* [TASK DIRECTIONS] Each record is to be duplicated exactly, with nothing added.

* [INFORMATION SUPPLIED]
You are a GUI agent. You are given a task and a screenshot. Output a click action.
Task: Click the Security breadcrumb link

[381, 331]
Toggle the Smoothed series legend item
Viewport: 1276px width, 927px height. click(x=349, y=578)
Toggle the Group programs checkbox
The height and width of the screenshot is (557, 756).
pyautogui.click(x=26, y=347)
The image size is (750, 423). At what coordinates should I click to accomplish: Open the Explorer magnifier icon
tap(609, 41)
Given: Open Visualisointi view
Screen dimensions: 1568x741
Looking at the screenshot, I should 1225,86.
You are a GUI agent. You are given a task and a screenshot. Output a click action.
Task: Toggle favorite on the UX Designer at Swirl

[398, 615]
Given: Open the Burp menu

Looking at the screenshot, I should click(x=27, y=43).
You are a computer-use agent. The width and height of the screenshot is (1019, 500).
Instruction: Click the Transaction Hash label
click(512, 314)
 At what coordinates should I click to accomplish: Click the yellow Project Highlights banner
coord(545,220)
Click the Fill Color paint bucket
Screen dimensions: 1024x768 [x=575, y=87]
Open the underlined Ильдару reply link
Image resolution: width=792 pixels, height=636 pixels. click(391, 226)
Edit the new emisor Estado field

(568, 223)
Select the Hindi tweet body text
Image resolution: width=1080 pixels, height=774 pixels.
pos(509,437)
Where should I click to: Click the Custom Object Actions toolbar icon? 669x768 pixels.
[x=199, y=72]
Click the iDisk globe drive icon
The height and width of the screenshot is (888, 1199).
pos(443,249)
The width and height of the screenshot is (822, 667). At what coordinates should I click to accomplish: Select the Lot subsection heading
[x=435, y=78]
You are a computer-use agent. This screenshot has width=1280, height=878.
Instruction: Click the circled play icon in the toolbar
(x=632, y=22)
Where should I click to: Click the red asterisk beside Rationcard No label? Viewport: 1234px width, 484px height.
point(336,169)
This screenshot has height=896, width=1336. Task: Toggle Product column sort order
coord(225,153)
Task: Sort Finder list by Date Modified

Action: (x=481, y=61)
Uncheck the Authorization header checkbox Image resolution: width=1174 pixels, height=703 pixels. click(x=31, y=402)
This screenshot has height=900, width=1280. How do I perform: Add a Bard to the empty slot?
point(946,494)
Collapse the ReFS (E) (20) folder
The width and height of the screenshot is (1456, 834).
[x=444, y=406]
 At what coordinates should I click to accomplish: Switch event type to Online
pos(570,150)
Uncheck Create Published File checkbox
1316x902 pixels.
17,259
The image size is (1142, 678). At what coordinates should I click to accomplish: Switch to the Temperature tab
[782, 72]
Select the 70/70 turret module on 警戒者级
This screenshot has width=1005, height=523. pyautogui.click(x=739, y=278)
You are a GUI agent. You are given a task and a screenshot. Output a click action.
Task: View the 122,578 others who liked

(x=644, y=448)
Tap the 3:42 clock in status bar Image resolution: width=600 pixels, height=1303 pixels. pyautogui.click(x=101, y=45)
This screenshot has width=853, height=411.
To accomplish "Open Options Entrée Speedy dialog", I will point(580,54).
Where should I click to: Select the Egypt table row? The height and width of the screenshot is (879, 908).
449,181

* [RESULT FOR THIS TASK]
You are a GUI agent. You are given a task and a screenshot. Output a click action.
Task: Click the Security breadcrumb link

[381, 331]
Toggle the Smoothed series legend item
Viewport: 1276px width, 927px height. click(x=349, y=578)
Toggle the Group programs checkbox
The height and width of the screenshot is (557, 756).
pyautogui.click(x=26, y=347)
The image size is (750, 423). At what coordinates should I click to accomplish: Open the Explorer magnifier icon
tap(609, 41)
Given: Open Visualisointi view
Screen dimensions: 1568x741
Looking at the screenshot, I should 1225,86.
You are a GUI agent. You are given a task and a screenshot. Output a click action.
Task: Toggle favorite on the UX Designer at Swirl

[398, 615]
Given: Open the Burp menu

Looking at the screenshot, I should click(x=27, y=43).
You are a computer-use agent. The width and height of the screenshot is (1019, 500).
Instruction: Click the Transaction Hash label
click(512, 314)
 At what coordinates should I click to accomplish: Click the yellow Project Highlights banner
coord(545,220)
Click the Fill Color paint bucket
Screen dimensions: 1024x768 [x=575, y=87]
Open the underlined Ильдару reply link
Image resolution: width=792 pixels, height=636 pixels. click(391, 226)
Edit the new emisor Estado field

(568, 223)
Select the Hindi tweet body text
Image resolution: width=1080 pixels, height=774 pixels.
pos(509,437)
Where should I click to: Click the Custom Object Actions toolbar icon? 669x768 pixels.
[x=199, y=72]
Click the iDisk globe drive icon
The height and width of the screenshot is (888, 1199).
pos(443,249)
The width and height of the screenshot is (822, 667). At what coordinates should I click to accomplish: Select the Lot subsection heading
[x=435, y=78]
You are a computer-use agent. This screenshot has width=1280, height=878.
Instruction: Click the circled play icon in the toolbar
(x=632, y=22)
Where should I click to: Click the red asterisk beside Rationcard No label? Viewport: 1234px width, 484px height.
point(336,169)
This screenshot has height=896, width=1336. Task: Toggle Product column sort order
coord(225,153)
Task: Sort Finder list by Date Modified

Action: (x=481, y=61)
Uncheck the Authorization header checkbox Image resolution: width=1174 pixels, height=703 pixels. click(x=31, y=402)
This screenshot has height=900, width=1280. How do I perform: Add a Bard to the empty slot?
point(946,494)
Collapse the ReFS (E) (20) folder
The width and height of the screenshot is (1456, 834).
[x=444, y=406]
 At what coordinates should I click to accomplish: Switch event type to Online
pos(570,150)
Uncheck Create Published File checkbox
1316x902 pixels.
17,259
The image size is (1142, 678). At what coordinates should I click to accomplish: Switch to the Temperature tab
[782, 72]
Select the 70/70 turret module on 警戒者级
This screenshot has width=1005, height=523. pyautogui.click(x=739, y=278)
You are a GUI agent. You are given a task and a screenshot. Output a click action.
Task: View the 122,578 others who liked

(x=644, y=448)
Tap the 3:42 clock in status bar Image resolution: width=600 pixels, height=1303 pixels. pyautogui.click(x=101, y=45)
This screenshot has width=853, height=411.
To accomplish "Open Options Entrée Speedy dialog", I will point(580,54).
Where should I click to: Select the Egypt table row? The height and width of the screenshot is (879, 908).
449,181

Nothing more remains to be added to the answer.